About this exercise => Exact transcription of the data below is required, without the images.

Dataset entries =>
━━━━━━━━━━

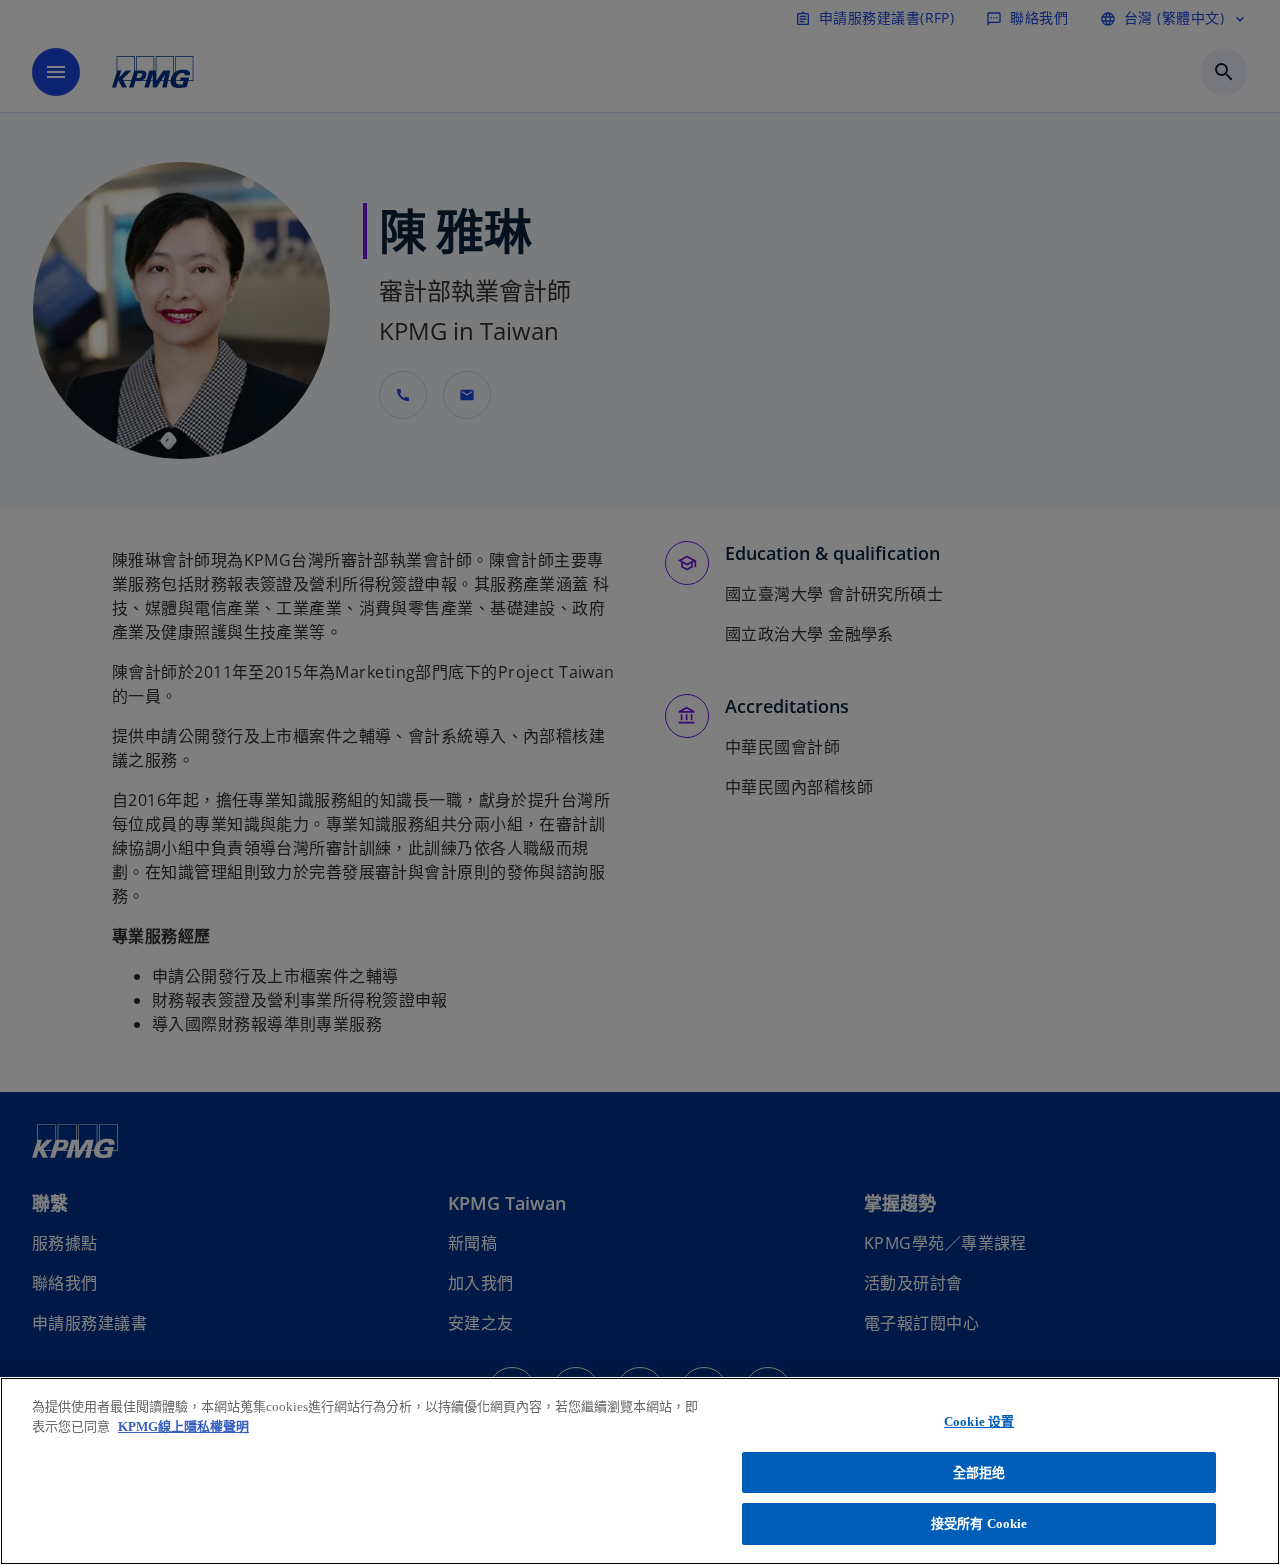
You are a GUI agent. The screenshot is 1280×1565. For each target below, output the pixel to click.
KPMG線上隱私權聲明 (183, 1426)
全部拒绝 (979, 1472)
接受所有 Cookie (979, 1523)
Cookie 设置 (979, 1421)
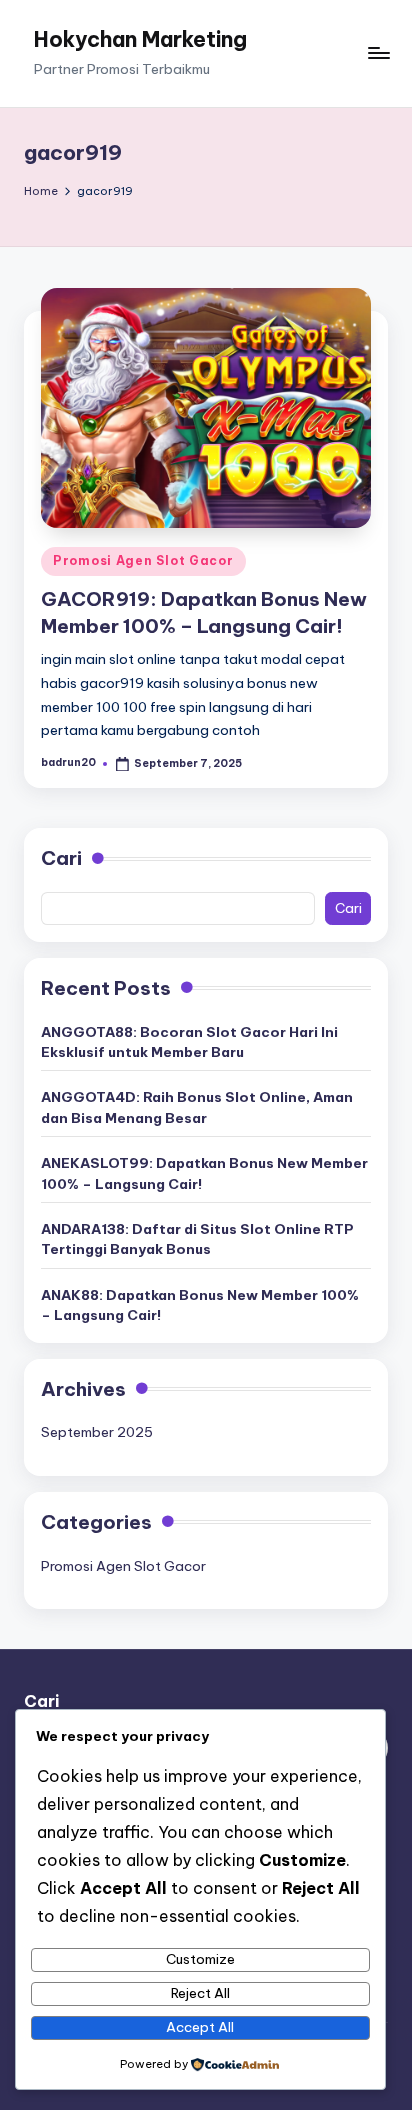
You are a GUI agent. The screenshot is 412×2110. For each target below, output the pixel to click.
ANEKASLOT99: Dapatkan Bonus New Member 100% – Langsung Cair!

━━━━━━━━━━

Result of the task =>
You are a GUI agent. The screenshot is 1280×1565. For each target below, output the pixel to click.
KPMG線上隱私權聲明 (183, 1426)
全部拒绝 (979, 1472)
接受所有 Cookie (979, 1523)
Cookie 设置 (979, 1421)
You are a GUI agent. The screenshot is 412×2110. For each target below, output the pixel to click.
ANEKASLOT99: Dapatkan Bonus New Member 100% – Langsung Cair!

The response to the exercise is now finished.